I wrote:
> Anyway, I don't have a big objection to applying this.  My concern
> is more that we need to be taking a harder look at other parts of
> the atomics infrastructure, because tweaks there are likely to buy
> much more.

I went ahead and pushed these patches, adding __sync_fetch_and_sub
since gcc seems to provide that on the same footing as these other
functions.

Looking at these generic functions a bit closer, I notice that
most of them are coded like

        old = pg_atomic_read_u32_impl(ptr);
        while (!pg_atomic_compare_exchange_u32_impl(ptr, &old, old | or_))
                /* skip */;

but there's an exception: pg_atomic_exchange_u64_impl just does

        old = ptr->value;
        while (!pg_atomic_compare_exchange_u64_impl(ptr, &old, xchg_))
                /* skip */;

That's interesting.  Why not pg_atomic_read_u64_impl there?

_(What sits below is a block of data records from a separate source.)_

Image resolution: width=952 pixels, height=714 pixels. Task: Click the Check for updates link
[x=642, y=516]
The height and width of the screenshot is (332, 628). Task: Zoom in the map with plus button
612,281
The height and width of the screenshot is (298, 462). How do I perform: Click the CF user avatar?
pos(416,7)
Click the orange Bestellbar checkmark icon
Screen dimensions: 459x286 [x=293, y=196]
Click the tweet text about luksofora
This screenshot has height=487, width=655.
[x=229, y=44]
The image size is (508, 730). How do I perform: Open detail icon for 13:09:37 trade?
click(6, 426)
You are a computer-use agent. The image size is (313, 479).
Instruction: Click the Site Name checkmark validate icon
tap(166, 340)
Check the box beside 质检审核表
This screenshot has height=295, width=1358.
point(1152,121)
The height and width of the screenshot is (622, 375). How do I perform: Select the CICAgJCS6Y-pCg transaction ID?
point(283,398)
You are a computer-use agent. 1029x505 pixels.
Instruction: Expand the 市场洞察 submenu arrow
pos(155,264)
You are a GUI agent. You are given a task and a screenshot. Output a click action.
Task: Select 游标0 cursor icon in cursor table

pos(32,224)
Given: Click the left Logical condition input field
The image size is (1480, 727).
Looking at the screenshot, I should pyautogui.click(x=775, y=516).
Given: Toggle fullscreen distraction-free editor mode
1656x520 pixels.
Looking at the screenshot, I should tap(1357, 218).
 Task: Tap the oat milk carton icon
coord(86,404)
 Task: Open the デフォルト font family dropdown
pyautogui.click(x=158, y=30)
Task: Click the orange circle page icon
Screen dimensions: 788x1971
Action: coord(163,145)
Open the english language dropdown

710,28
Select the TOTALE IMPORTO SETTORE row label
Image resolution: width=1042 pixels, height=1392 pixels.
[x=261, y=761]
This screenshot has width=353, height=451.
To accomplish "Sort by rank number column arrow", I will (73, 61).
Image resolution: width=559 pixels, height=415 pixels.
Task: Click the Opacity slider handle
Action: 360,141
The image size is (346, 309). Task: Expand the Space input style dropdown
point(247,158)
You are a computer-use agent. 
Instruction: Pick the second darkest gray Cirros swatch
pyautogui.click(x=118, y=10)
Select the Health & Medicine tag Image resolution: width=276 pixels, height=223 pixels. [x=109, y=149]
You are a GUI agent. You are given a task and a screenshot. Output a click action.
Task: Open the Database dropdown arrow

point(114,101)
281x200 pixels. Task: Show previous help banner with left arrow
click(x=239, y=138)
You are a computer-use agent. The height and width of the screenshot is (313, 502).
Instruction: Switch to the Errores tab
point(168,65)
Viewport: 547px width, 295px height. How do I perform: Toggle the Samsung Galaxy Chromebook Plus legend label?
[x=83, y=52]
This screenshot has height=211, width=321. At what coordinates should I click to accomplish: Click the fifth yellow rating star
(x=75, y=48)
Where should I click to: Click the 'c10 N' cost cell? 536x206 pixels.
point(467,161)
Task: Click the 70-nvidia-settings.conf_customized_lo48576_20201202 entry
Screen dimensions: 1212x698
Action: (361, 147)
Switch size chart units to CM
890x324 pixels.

I think that the simple read is actually okay as it stands: if we
are unlucky enough to get a torn read, the first compare/exchange
will fail to compare equal, and it will replace "old" with a valid
atomically-read value, and then the next loop iteration has a chance
to succeed.  Therefore there's no need to pay the extra cost of a
locked read instead of an unlocked one.

However, if that's the reasoning, why don't we make all of these
use simple reads?  It seems unlikely that a locked read is free.

If there's actually a reason for pg_atomic_exchange_u64_impl to be
different from the rest, it needs to have a comment explaining why.